26 ottobre 2010

Vuotare il mare dell'espressione

A un'ora e in una luce incerta, sul treno verso un aeroporto. A giro di sguardo, siamo in cinque nella carrozza, tre uomini, due donne. Nessuno giovane, nessuno vecchio. Fradici: fuori piove a dirotto e arrivare in stazione non è stato facile. Accanto al proprio piccolo bagaglio d'ordinanza, ciascuno sta chiuso nel suo cappotto e nei suoi pensieri, che, si vede e quasi si sente, non devono essere lieti. Pensieri che sono ovviamente lingua. Interiore. Ma, per il linguista e per la sua presunta esperienza euristica, cos'avrebbe di meno dell'esteriore l'interiore che ininterrotta fluisce nella carrozza di questo treno come, in questo momento e da tempo immemorabile, ovunque nel mondo ci sia o ci sia stato un essere umano?
Che americanata l'idea (ma tale la si può definire? O fola e imbroglio?) di un'astratta infinitezza, se confrontata col mare reale dell'umana espressione: concreto, finito (come potrebbe essere altrimenti? Umano, s'è detto). E pure, a immaginare di afferrarlo in un pensiero, interminato.

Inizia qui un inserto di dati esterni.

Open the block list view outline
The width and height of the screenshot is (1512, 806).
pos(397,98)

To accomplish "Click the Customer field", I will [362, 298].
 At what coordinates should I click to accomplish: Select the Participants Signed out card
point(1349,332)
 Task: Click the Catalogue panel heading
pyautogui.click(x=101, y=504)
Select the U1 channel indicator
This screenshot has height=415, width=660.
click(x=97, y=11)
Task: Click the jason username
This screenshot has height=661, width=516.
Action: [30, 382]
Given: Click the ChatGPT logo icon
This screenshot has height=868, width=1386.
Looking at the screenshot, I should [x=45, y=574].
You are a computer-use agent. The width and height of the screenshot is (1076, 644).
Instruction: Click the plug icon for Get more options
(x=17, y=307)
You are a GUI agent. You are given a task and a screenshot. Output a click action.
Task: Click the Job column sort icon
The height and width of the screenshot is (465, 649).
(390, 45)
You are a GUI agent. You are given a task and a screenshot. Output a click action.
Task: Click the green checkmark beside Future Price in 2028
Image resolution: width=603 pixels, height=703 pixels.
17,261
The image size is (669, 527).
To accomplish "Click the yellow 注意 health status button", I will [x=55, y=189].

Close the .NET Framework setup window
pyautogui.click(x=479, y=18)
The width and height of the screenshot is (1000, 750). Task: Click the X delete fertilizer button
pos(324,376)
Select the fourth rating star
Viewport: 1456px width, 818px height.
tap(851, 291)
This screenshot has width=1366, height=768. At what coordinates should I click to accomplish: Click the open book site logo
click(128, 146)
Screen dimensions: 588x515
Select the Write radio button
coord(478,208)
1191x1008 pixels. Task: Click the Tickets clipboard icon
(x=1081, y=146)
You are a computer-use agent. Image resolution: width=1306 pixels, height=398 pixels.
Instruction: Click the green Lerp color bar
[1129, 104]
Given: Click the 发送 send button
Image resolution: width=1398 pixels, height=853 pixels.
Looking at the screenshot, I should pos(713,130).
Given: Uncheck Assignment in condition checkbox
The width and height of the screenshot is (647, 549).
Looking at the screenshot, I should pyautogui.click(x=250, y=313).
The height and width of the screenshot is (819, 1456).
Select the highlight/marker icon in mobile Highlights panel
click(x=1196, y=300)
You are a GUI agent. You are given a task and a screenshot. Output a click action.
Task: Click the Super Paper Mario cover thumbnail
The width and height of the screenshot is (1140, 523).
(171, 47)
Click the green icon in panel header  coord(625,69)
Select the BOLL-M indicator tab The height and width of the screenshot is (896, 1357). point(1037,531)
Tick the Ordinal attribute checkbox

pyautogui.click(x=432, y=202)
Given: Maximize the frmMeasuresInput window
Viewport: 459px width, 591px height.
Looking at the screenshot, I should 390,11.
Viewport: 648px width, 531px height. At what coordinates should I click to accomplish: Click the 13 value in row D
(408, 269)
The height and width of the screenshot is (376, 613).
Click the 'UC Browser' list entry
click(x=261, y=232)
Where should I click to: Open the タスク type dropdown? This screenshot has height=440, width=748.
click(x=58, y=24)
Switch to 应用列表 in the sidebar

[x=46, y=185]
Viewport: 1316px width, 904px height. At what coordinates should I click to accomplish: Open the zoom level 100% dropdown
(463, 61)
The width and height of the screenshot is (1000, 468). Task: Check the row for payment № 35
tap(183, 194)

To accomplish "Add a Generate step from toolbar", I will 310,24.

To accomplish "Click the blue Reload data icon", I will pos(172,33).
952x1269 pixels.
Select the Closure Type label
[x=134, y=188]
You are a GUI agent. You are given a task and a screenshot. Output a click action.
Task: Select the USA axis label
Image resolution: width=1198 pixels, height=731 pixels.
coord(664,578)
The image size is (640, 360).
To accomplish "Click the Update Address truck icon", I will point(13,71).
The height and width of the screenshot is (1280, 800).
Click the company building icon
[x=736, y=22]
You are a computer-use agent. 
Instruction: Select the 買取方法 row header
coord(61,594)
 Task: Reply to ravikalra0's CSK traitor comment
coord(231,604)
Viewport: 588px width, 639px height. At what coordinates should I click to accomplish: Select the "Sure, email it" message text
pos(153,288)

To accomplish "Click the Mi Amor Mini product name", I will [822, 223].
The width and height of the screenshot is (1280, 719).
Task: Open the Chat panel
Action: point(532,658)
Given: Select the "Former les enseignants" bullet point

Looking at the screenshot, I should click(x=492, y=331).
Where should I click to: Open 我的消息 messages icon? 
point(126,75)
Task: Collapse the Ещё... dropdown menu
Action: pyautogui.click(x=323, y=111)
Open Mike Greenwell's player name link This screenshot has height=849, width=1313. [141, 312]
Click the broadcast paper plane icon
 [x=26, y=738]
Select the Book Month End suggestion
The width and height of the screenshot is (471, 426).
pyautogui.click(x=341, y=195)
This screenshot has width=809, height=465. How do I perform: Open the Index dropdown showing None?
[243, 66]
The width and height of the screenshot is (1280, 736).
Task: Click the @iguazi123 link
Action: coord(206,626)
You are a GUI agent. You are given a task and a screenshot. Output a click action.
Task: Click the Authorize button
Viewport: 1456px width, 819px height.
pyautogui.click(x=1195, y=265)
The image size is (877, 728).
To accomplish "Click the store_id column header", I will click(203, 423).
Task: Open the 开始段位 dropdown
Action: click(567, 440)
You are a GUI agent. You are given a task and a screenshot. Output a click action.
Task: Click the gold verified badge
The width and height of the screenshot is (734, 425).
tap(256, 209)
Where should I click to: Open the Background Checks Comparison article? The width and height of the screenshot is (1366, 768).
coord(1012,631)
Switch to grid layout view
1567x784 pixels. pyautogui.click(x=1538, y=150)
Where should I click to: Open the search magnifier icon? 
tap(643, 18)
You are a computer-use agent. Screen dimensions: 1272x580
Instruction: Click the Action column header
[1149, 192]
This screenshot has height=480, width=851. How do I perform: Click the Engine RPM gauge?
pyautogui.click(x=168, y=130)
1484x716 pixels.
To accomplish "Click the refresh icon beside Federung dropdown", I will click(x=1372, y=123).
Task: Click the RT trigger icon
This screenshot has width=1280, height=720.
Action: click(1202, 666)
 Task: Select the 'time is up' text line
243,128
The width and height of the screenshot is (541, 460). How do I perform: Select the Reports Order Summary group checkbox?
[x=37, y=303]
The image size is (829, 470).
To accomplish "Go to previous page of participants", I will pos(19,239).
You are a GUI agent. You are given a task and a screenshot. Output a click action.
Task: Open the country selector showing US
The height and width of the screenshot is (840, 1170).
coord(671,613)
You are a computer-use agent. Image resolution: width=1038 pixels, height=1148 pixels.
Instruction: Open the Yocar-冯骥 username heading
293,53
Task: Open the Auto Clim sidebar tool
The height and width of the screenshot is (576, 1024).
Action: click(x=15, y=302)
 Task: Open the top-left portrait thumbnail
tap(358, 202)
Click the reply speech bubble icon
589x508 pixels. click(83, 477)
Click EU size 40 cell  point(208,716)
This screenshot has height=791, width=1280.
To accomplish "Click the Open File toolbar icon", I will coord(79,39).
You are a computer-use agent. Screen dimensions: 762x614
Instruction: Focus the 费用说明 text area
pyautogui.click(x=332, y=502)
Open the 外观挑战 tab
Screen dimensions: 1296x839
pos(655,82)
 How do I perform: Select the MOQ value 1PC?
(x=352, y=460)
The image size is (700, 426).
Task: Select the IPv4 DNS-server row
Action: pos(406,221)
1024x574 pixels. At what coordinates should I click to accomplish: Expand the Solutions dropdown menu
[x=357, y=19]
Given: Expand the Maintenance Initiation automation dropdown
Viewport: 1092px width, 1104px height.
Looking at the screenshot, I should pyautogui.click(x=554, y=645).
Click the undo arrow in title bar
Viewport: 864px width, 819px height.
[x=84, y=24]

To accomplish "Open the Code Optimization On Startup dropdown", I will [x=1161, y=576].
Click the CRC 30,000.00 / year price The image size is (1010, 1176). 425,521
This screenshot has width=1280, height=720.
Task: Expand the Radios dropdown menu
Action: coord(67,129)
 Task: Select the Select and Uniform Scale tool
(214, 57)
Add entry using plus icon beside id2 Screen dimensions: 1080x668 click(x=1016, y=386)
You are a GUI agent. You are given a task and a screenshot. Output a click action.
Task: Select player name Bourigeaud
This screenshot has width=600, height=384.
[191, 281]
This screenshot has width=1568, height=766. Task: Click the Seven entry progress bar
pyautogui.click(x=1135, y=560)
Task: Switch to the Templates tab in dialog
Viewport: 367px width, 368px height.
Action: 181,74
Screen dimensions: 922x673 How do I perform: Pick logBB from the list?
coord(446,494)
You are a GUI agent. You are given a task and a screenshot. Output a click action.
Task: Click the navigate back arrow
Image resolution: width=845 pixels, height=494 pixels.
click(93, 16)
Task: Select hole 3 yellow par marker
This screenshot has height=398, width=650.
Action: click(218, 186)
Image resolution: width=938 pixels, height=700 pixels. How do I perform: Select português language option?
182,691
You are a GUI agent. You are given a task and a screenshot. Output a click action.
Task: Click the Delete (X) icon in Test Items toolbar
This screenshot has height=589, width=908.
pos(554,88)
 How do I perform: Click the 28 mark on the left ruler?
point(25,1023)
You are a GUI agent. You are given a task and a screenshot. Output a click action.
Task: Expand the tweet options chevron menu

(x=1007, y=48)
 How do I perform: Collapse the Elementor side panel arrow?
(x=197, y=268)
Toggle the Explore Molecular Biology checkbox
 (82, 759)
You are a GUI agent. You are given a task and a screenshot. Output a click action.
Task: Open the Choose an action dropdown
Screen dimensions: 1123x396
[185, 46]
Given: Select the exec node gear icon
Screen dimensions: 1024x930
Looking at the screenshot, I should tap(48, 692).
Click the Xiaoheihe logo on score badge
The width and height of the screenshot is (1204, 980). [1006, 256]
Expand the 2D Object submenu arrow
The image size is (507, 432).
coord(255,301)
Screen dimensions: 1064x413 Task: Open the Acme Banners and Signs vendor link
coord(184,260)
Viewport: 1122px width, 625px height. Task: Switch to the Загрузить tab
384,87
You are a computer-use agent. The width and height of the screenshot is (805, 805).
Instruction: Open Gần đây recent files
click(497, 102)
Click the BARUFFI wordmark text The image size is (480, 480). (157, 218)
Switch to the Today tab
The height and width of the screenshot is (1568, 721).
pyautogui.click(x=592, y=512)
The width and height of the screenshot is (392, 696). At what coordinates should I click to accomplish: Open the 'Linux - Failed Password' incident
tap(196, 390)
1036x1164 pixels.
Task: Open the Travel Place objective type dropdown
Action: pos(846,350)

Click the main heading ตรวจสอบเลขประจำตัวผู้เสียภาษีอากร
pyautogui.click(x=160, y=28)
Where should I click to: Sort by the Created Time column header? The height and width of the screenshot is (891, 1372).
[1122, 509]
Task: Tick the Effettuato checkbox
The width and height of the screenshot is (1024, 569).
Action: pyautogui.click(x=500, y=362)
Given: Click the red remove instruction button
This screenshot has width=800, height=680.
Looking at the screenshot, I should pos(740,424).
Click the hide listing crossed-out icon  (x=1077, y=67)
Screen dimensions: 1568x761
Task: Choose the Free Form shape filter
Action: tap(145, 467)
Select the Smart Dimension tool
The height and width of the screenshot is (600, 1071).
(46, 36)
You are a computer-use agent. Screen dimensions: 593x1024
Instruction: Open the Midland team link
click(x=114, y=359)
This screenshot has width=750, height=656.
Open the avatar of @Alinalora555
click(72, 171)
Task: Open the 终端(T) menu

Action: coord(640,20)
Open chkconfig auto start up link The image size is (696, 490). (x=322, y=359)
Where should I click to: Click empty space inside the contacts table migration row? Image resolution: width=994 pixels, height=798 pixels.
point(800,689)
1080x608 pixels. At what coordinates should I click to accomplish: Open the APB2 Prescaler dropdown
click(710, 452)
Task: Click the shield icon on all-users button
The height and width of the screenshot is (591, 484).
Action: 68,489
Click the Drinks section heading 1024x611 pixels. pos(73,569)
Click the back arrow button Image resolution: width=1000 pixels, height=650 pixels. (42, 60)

Che insensato e infantile programma ha da millenni chi dice di occuparsi della lingua, se pretende neppure soltanto di capire tale mare ma addirittura di spiegarlo. Se si illude, per far ciò, di riuscire a vuotarlo coi paiolini bucati di un'arcigna dottrina filologica e di un risibile armamentario grammaticale.